Bugün özellikle okullar ve altyapılar düzeyinde çalışılan çocukların ve gençlerin  1995 ve sonrası yıllarda doğduğunu varsayarsak, dönem olarak Z kuşağına yani dijital kuşağa ait olduklarını söyleyebiliriz. Y kuşağından sonra gelen ve anne babaları genelde X kuşağı olan bu çocukların bazı genel özelliklerini bilmek ve çalıştığımız kuşağın bizlerden neler beklediğinin farkına varılmasının, onlarla yapılan çalışmalarda ve iletişimlerimizde yararlı olacağı düşüncesindeyim.

Z kuşağı (dijital) çocukları;
·        Konuşmaktan çok mesajlaşıyorlar.
·        Hiç buluşmadıkları arkadaşlarla çevrimiçi iletişimi tercih ediyorlar.
·        Cep telefonunun olmadığı bir hayatı hayal bile edemiyorlar.
·        Bilgisayarları, kitaplara tercih ediyorlar.
·        Anında çözüm istiyorlar.
·        Teknoloji ve terörizmin olmadığı bir dünyayı hiç tanımıyorlar.
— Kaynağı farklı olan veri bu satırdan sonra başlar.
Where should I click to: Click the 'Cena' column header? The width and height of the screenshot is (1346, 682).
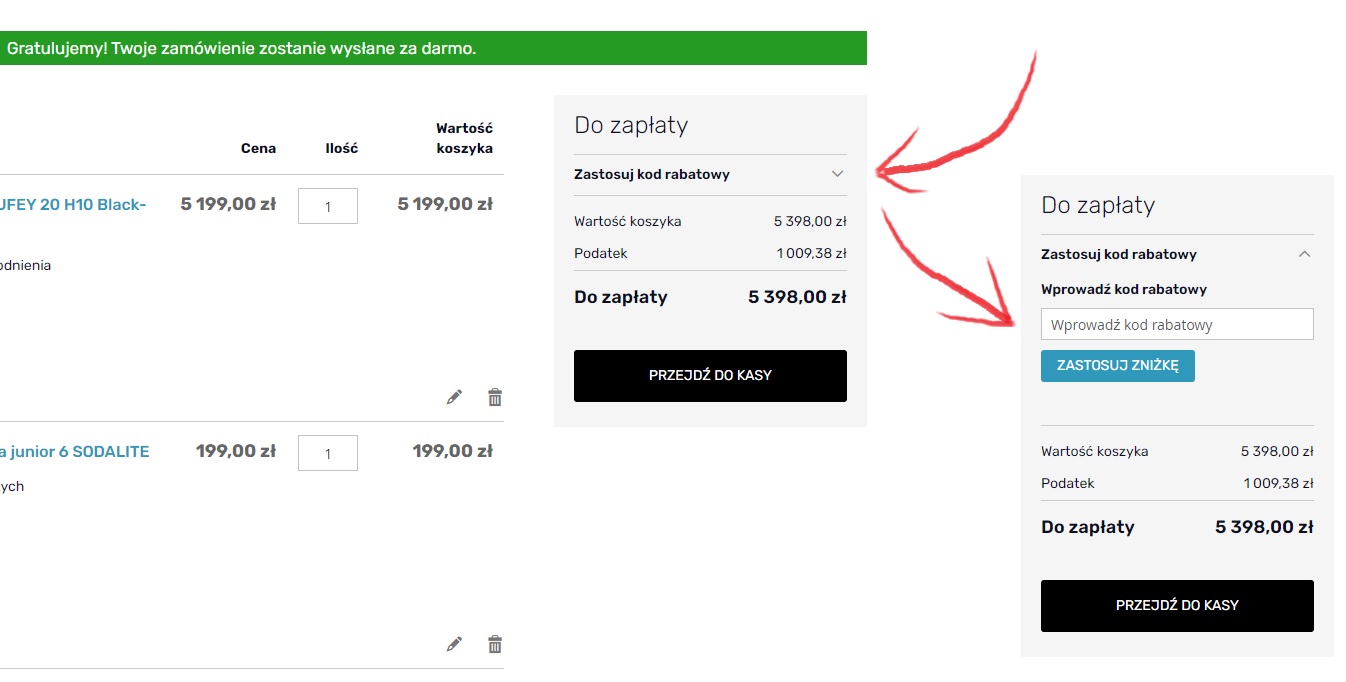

Z kuşağı çocukları, marka sadakatleri az olan ve kendilerine özel genç markaları tercih eden imaj düşkünü bir kuşak. Coğrafi  sınırların olmadığı, teknolojik, entegre, bireysel ve bağımsız, yeniliklerden zevk alan fakat güven arayan bir kuşak. Aynı anda birden fazla şeyle uğraşabiliyorlar. İnsanlık tarihinin, el, göz, kulak beceri senkronizasyonu en yüksek kuşağı olarak görülüyorlar.

Z kuşağı çocukları diğer kuşaklara göre;
·        Daha hızlı büyüyorlar.
·        Eğitime daha erken başlıyorlar.
·        Pazarlamaya daha genç yaşta maruz kalıyorlar.
·        İnternet merakı ve teknolojik donanım onları çok görevli bir hale getiriyor.
·        Doğruluktan çok hıza önem vererek bir görevden diğerine geçebiliyorlar.
·        Bilgiye sadece birkaç tık uzakta oldukları kablosuz dünyayı iyi biliyorlar.
·        Birden çok multimedya kaynağından hızlı bilgi almayı tercih ediyorlar.
·        Bilgiye erişimi, çoklu bağlantılar yoluyla yapmayı tercih ederler.
·        Resim, ses ve videoları, yazılı metinlere tercih ederler.
·        Öğrenirken kişilerle bağlantı kurarak çalışmayı tercih ederler.
·        Takdir ve ödülü, davranışın hemen arkasından beklerler.
·        Kullanabilecekleri, konuyla ilgili, aktif ve eğlenceli bilgiyi öğrenmeyi tercih ederler.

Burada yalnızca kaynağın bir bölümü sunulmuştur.